## EXERCISE AIM
Having found the line containing "1138x801 pixels. How" in the records below, copy that line and each later one exactly, dropping pictures.

(RECORDS SUPPLIED begins)

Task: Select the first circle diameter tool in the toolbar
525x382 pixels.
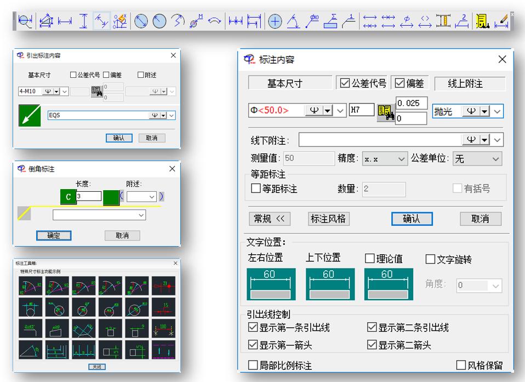Action: tap(140, 21)
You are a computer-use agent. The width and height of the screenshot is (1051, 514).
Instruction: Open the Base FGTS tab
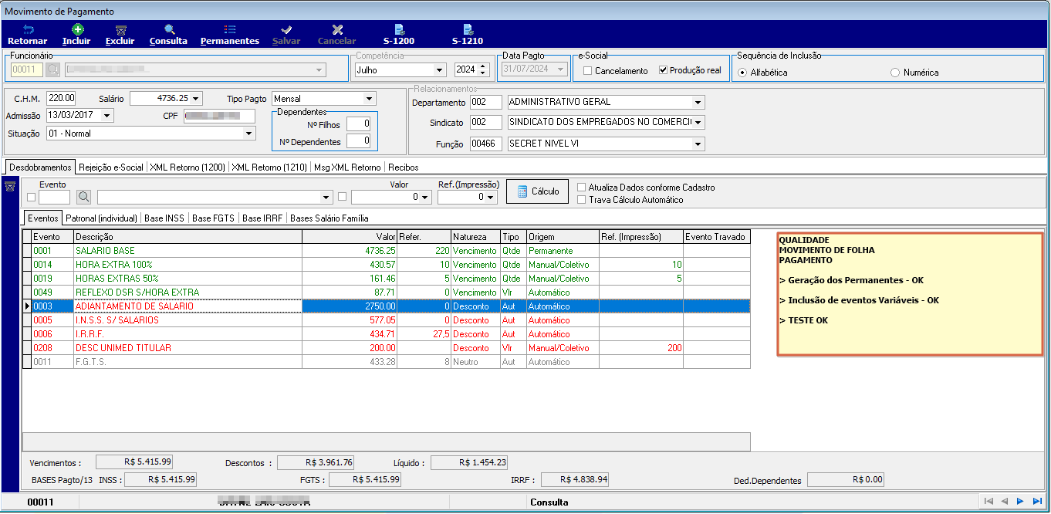(x=213, y=218)
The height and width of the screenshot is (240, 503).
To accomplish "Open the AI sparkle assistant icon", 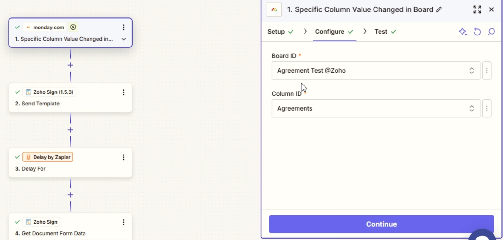I will tap(463, 32).
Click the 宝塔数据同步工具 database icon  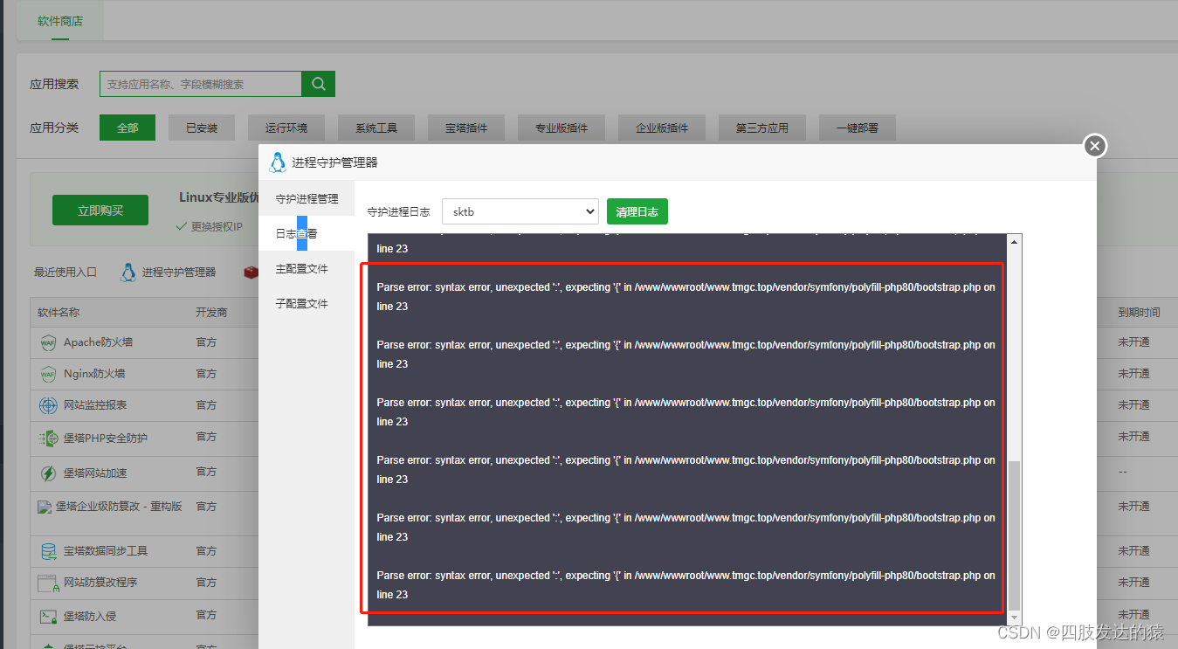pos(49,550)
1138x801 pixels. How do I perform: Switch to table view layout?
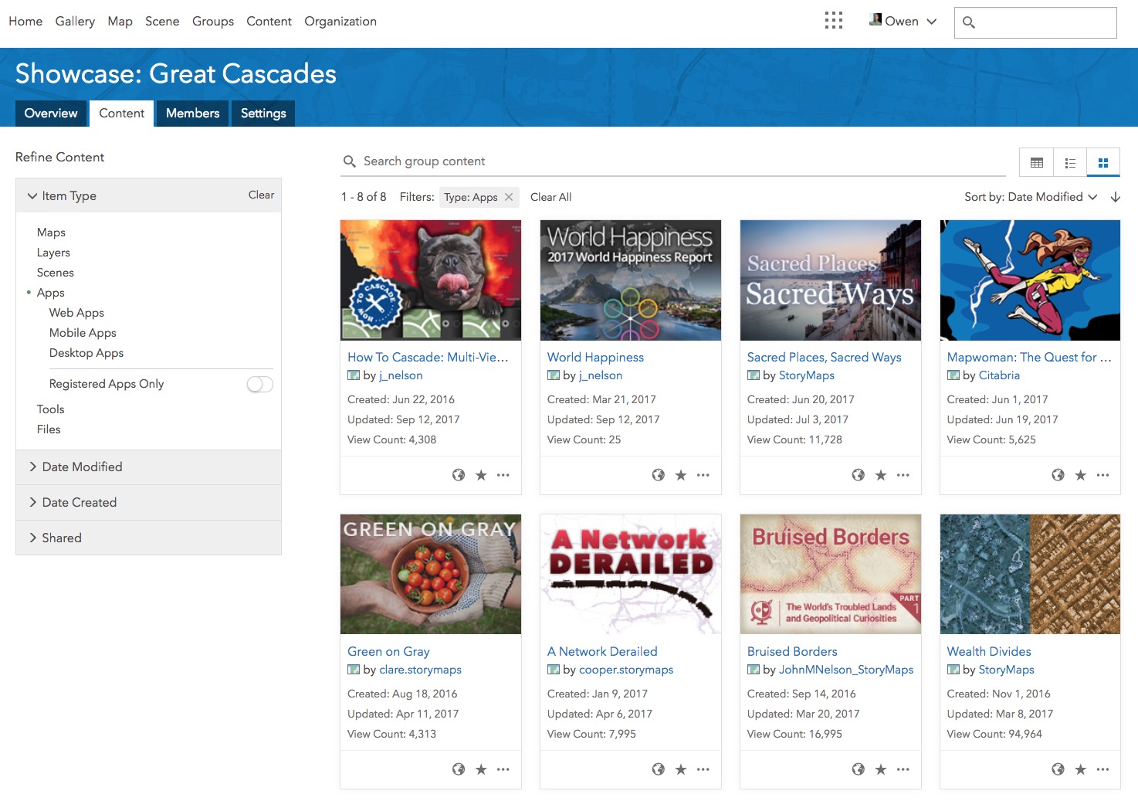pyautogui.click(x=1036, y=163)
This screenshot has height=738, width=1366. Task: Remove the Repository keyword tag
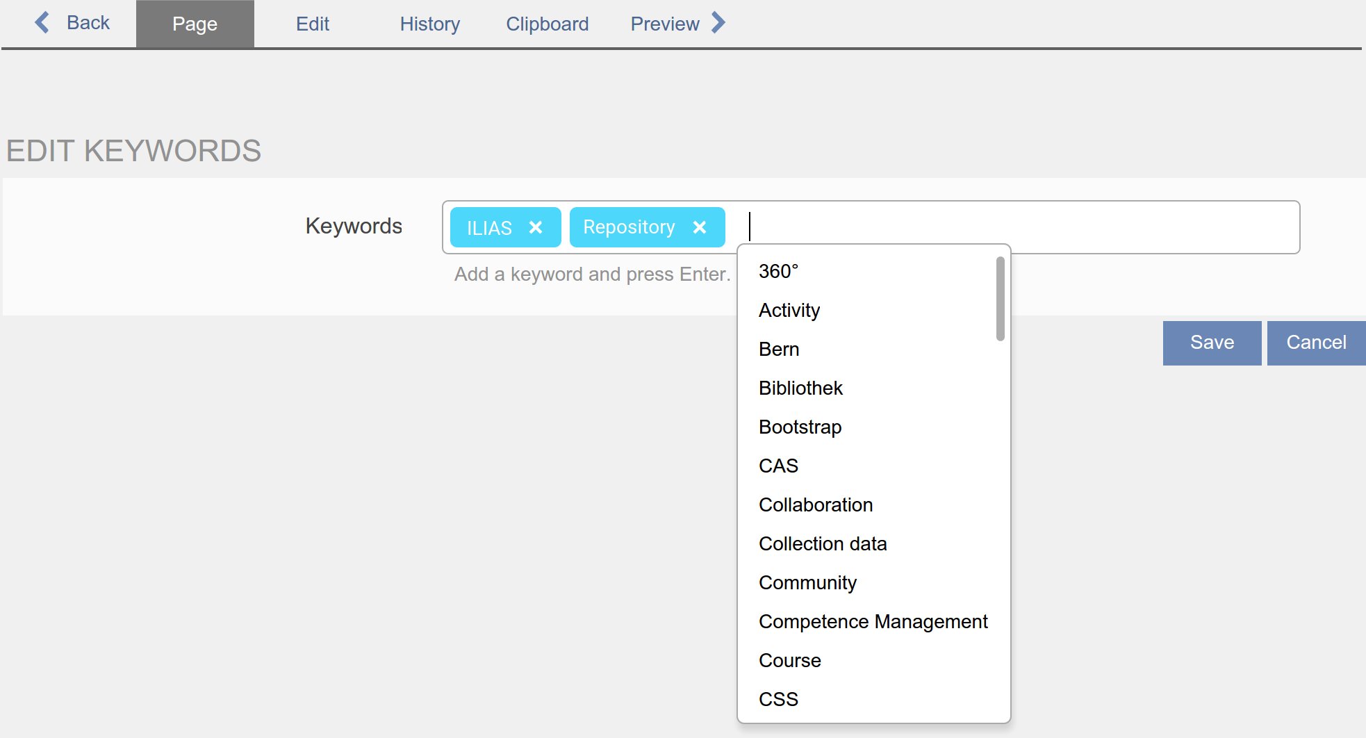700,227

(RECORDS SUPPLIED ends)

## ANSWER AREA
1138x801 pixels. How do I perform: Switch to table view layout?
pyautogui.click(x=1036, y=163)
This screenshot has height=738, width=1366. Task: Remove the Repository keyword tag
700,227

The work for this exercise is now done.